My family lived in Tashkent, Uzbekistan for some time. Quince is in abundance there. It looks similar to a pear, has a fragrant aroma but tastes awful in its raw form. It is primarily used to make preserves.
In the recent years I started seeing quince for sale in the fall at local co-ops. And this fall I decided to make preserves with it. My mother was eager to lead. So far we have made this recipe three times and have been enjoying quince preserves with yogurt, on a toast and by itself with a cup of tea. The ingredients list is simple: quince, sugar and water. We use 1 to 1 ratio of sugar and fruit. The process of making quince preserves is a bit more labor intensive than others. Here is the recipe.

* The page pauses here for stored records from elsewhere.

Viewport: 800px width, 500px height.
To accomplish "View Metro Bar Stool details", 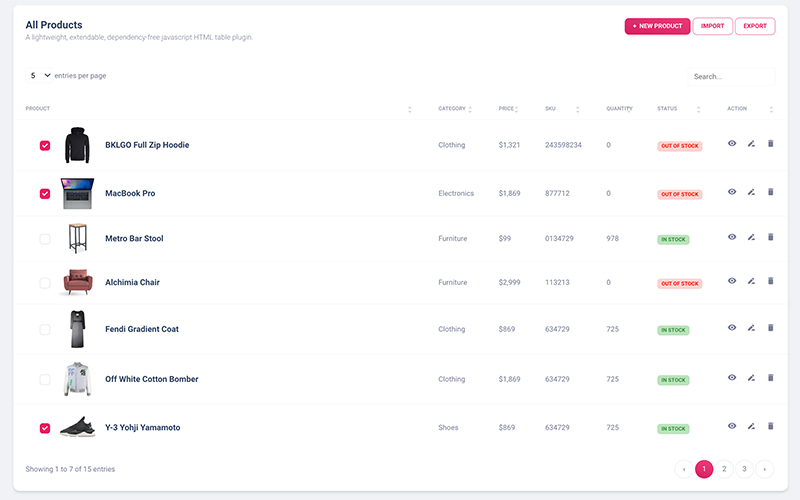I will coord(732,237).
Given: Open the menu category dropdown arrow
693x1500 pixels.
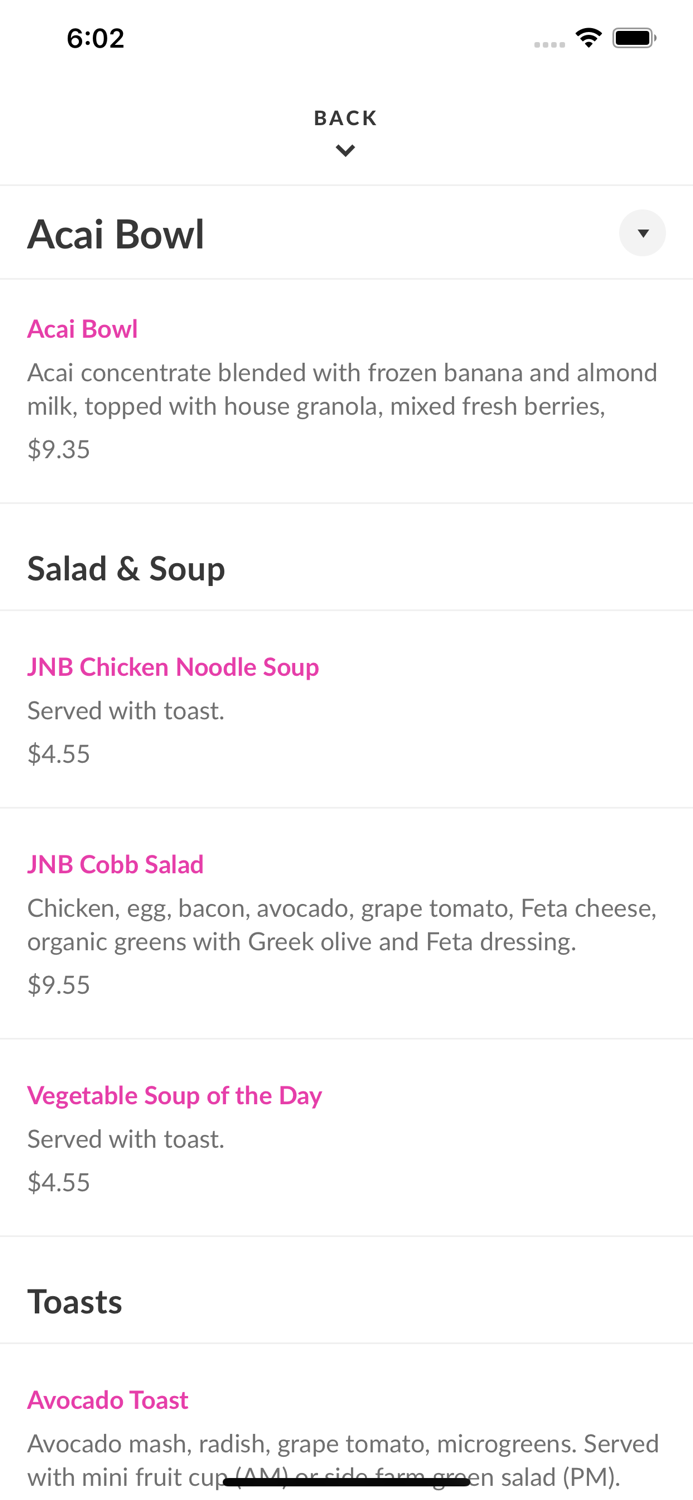Looking at the screenshot, I should tap(642, 233).
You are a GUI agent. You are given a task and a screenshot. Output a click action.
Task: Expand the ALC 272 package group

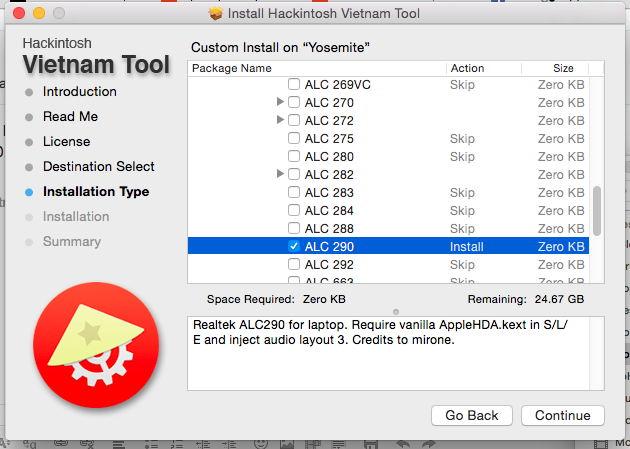tap(280, 121)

2.5 lb of peeled, seeded and cut into cubes quince (comes from 4.5 lbs of fruit)
2.5 lb of sugar
2 cups of water
peels from quince to make syrup
Step 1: Make the syrup. Put peels in a small pot and add 2 cups of cold water. Bring to a boil, reduce heat to medium low and simmer until peels are soft (about 5 minutes). Take off the heat and pour through a strainer. Reserve 2 cups of liquid. Pour it into a big pot and add 2.5 lb of sugar, stir. Let sugar dissolve completely on medium heat. Stir constantly to prevent burning.

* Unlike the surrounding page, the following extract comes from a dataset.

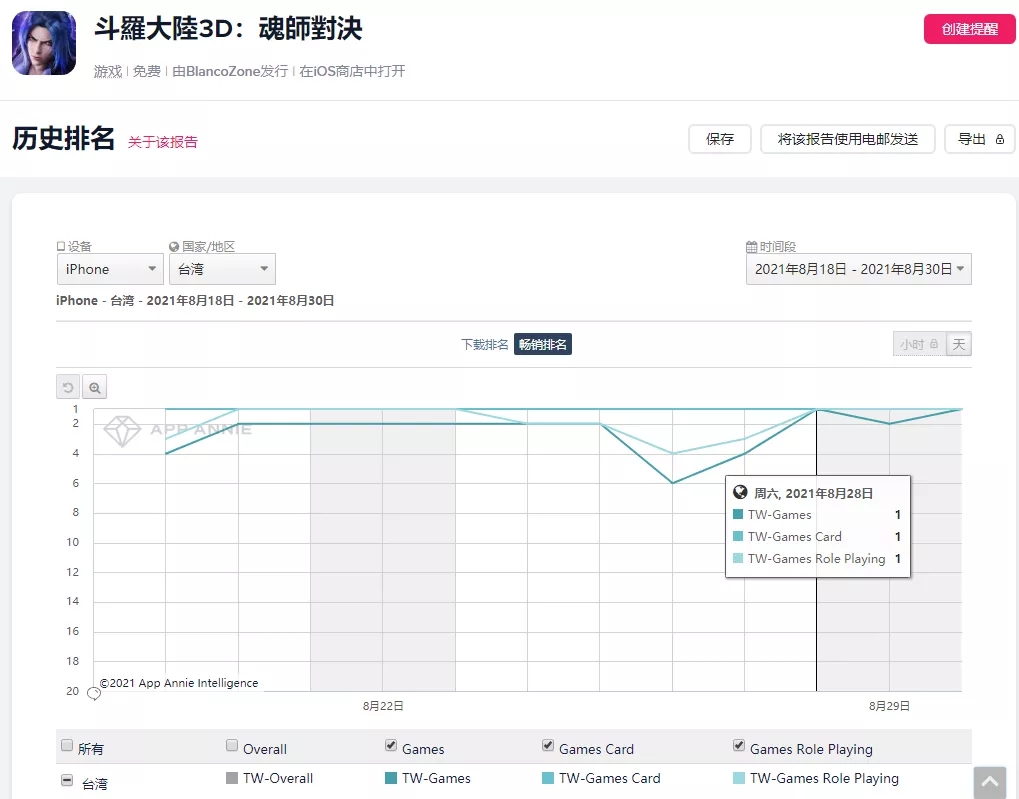1019x799 pixels.
Task: Click the App Annie diamond watermark logo
Action: tap(123, 430)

Step 2: Add quince to the syrup and bring to a boil, take off the burner. Return back to the burner, bring to a boil again and then reduce heat to medium low/low and let simmer, removing the foam from the top and stirring for about 35-40 minutes until quince become translucent and there is no more foam. Quince will become more red as it cooks. Let preserves cool off uncovered and transfer into clean jars. Keep refrigerated.